Je dis "participer", mais ne nous méprenons pas: mettre les pieds dans l'enfer sur Terre va vous coûter un bras et un rein. Bref, environ une livre de viande.
Je dis aussi "l'enfer sur Terre" parce que, on ne le rappelera jamais assez: il n'y a rien de pire pour un scénariste qu'un autre scénariste. C'est la rentrée, il est temps de redevenir parano, on est plus sur la plage.
Mais admettons.
Admettons que vous ne me croyiez pas sur parole et que vous vous dirigiez d'un pas léger et les poches pleines d'un argent durement gagné - lequel va très rapidement changer de mains - dans une salle où se déroule un de ces fameux ateliers, dont les adresses ne circulent qu'entre les initiés les plus au fait du métier, et dont vous faites partie, petit(e)s veinard(e)s.
Qu'allez-vous y trouver?
D'abord, vous allez y rencontrer six, peut-être sept autres personnes comme vous. Par "comme vous", j'entends qu'elles ont les mêmes angoisses, les mêmes attentes, les mêmes rêves, et in fine le même objectif: vendre un script à des producteurs qui n'ont qu'une somme - de plus en plus- limitée à donner à des gens comme vous.
S'il vous reste un peu de discernement, il vous hurlera que voilà l'ennemi.
Trônant au milieu de tout ce beau monde, derrière les sourires duquel vous pourrez rapidement noter cette haine toute confraternelle qui permet de reconnaitre un(e) vrai(e) collègue, vous allez également trouver le maitre de cérémonie, le roi du pétrole, le Sauveur qui vous sépare de la gloire et de la richesse sur plusieurs générations, le mâle Alpha, bref, Dieu en personne: le docteur en écriture.
A l'intention des étourdi(e)s: c'est à lui que vous devez remettre l'argent que vous avez dans les poches. (Comptez grosso modo un mois de - plutôt bon- salaire pour une trentaine de séances hebdmomadaires d'environ quatre heures chacune.)
Les mêmes lambeaux de votre discernement vous enverront un signal de très mauvais pressentiment concernant ce personnage.

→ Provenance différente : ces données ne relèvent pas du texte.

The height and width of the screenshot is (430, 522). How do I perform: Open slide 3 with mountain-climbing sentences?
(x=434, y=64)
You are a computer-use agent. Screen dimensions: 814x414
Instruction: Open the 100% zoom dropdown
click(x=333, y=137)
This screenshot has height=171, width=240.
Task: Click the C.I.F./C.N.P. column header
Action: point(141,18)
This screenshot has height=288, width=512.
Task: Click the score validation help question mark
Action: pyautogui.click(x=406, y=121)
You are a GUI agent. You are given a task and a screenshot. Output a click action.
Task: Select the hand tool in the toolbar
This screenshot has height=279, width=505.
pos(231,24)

En morse.
Notez bien, l'argent est assez accessoire dans cette affaire, Mais sincèrement, payer pour souffrir, faut vraiment être maso.
Parce que le fait d'intégrer un atelier d'écriture présuppose plusieurs choses, toutes également fausses.

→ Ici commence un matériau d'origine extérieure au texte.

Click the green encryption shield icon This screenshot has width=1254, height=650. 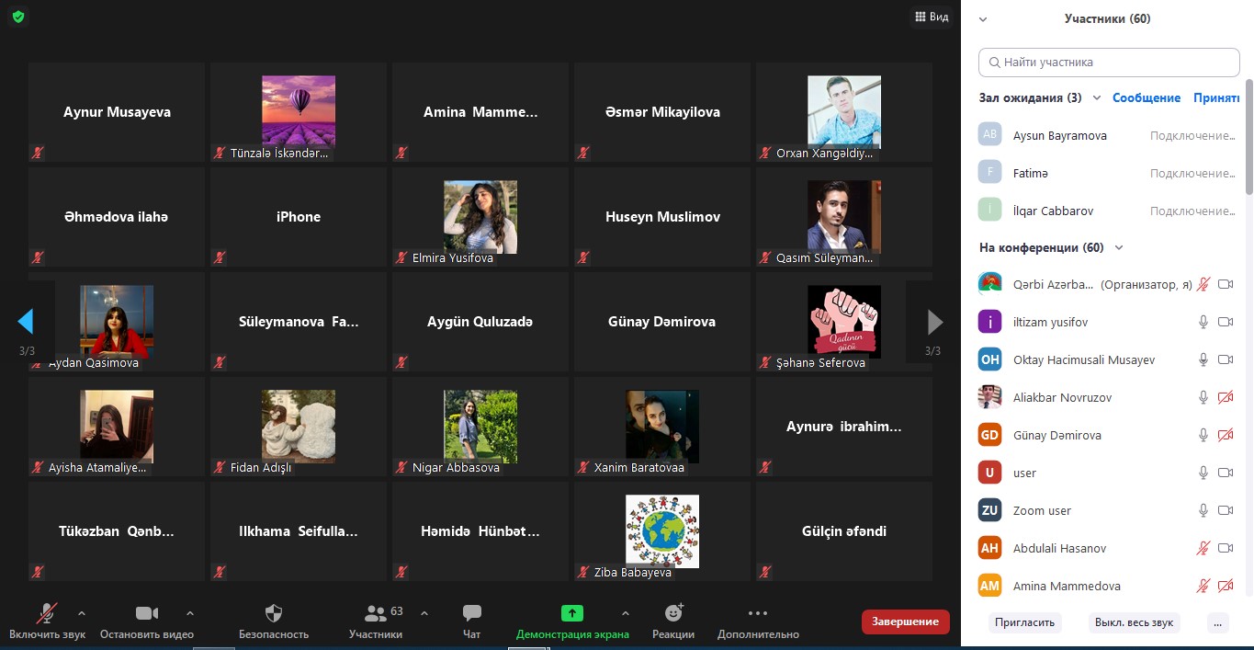(x=18, y=17)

"Vous allez soumettre votre travail à l'oeil critique d'un expert, qui est là pour vous aider à résoudre vos problèmes et à améliorer votre script. "
L'expert n'en est pas un, il n'a même généralement jamais rien écrit ni vendu, à part bien sûr le bouquin que tous les participants ont évidemment lu (et donc acheté) à l'avance, afin que tout le monde parle de la même chose, lequel bouquin n'est jamais qu'une recompilation de précédentes compilations de principes antérieurs, assénés avec un dogmatisme aussi abscond que souvent erroné.
Est-il besoin de préciser qu'il ne sert à rien dans le cadre de votre activité, à part à gaver les esprits faibles d'idées préconçues?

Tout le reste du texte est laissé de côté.